Guilin - China's balanced development is helping it achieve the goals it set at the beginning of the millennium, said a representative of the United Nations.
"With development its priority, China has set its own goal of building a moderately prosperous society in an all-round way," said Silvia Morimoto, deputy country director of United Nations Development Programme China.
The millennium development goals were adopted at the Millennium Summit in September 2000, which was attended by the largest gathering of world leaders in history.
With 2015 as the deadline, the goals covered poverty, education, gender equality, child mortality, maternal health, HIV/AIDS, the environment and a global partnership for development.
"China has achieved or over-achieved many (goals) ahead of time including poverty, hunger, illiteracy and under-five mortality rates, and it is hoped that China will achieve all the (goals) by 2015," said Morimoto.
Noting that China is a major developing country and home to one-fifth of the world's population, Morimoto said China's success contributes to global stability and development, as well as to the attainment of the goals around the world.

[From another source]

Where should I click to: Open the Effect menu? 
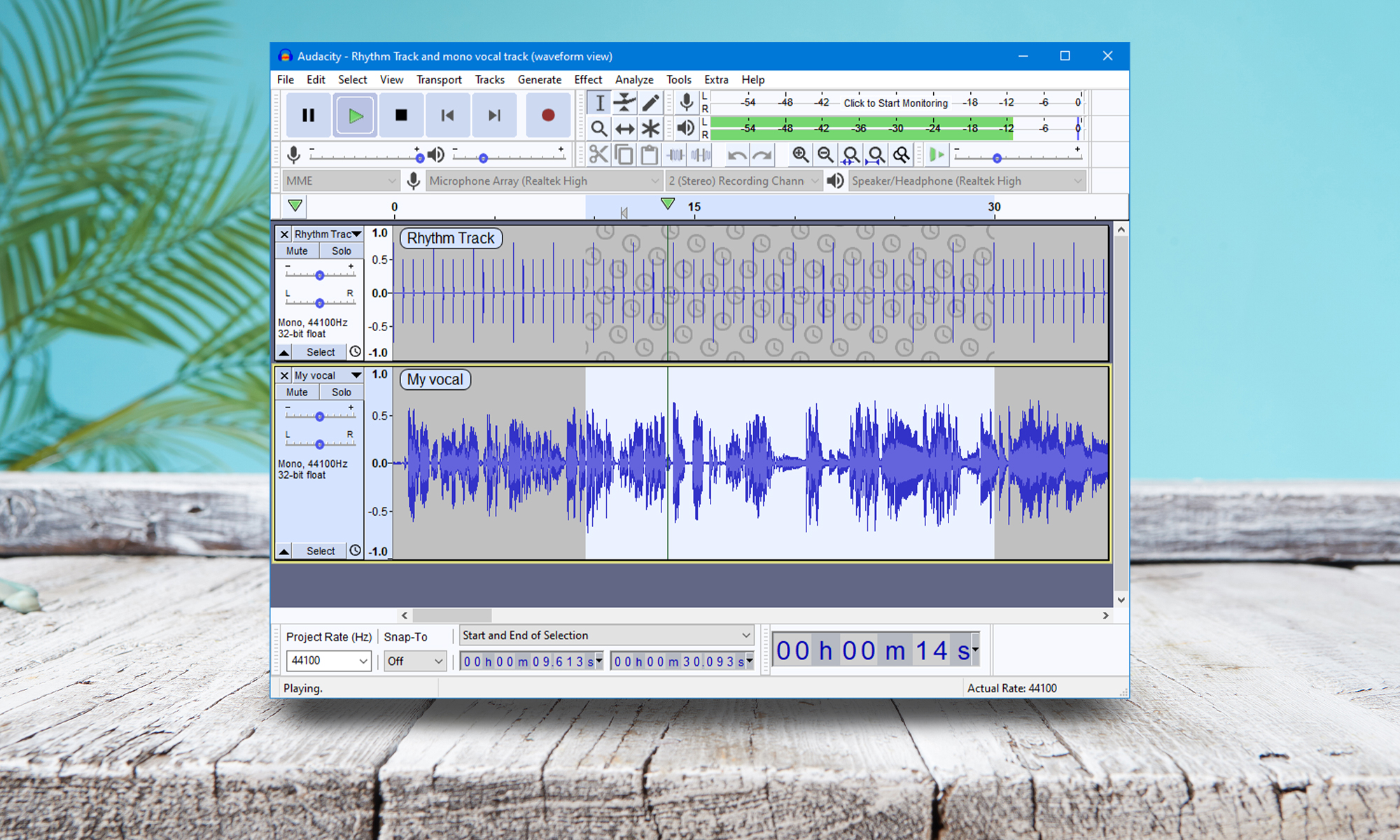[x=588, y=79]
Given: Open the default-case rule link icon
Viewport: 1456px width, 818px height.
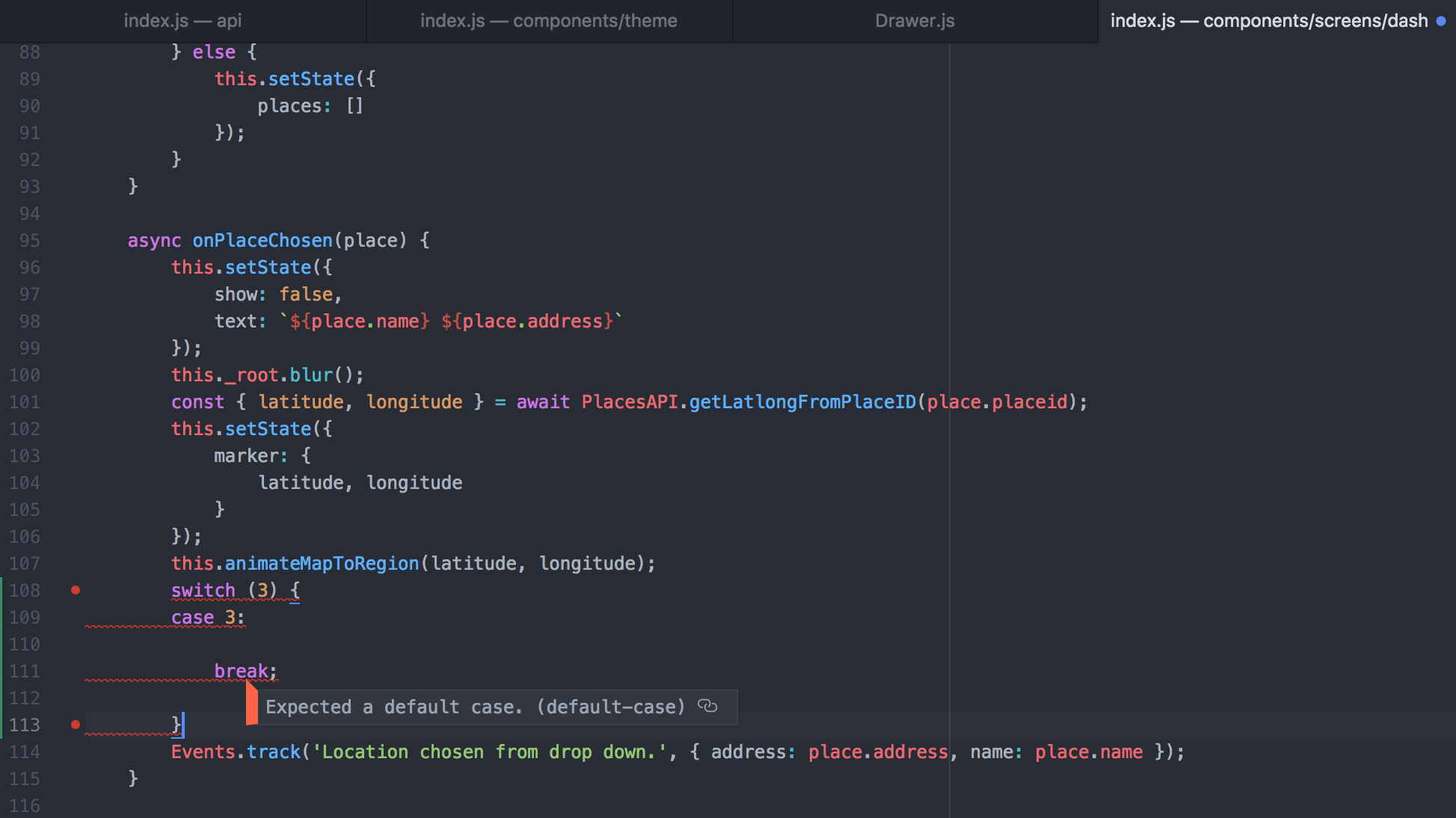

Measured by the common international poverty line of $1 per day, the share of China's rural population living in poverty was reduced to just over 10 percent in 2005, meeting the target well ahead of time, according to Morimoto.
The mortality rate of children under-five was about 2 percent in 2007, suggesting that China has achieved this goal ahead of time, said Morimoto.
"China has achieved the overall primary education target," said Morimoto. The central government has set up more ambitious goals of universalizing nine-year compulsory education, which includes both primary and junior secondary education.
Despite targets having been met or exceeded ahead of the deadline, however, China is still challenged by three areas: gender issues, sustainable development and inequality, Morimoto noted.
"The UN system in China has worked with the government of China to achieve this progress," said Morimoto.
With only five years left until the 2015 deadline, a UN summit will be held on Sept 20 in New York to accelerate progress toward reaching them.
Feeling the pressing deadline, Morimoto warned that the global economic slowdown will diminish the incomes of the poor, and the food crisis will raise the number of hungry people in the world and will push millions more into poverty.
"But there is still hope that we can combat these possibilities," Morimoto added, urging that "additional, strengthened or corrective action needed to be taken" in case an array of goals and targets are missed.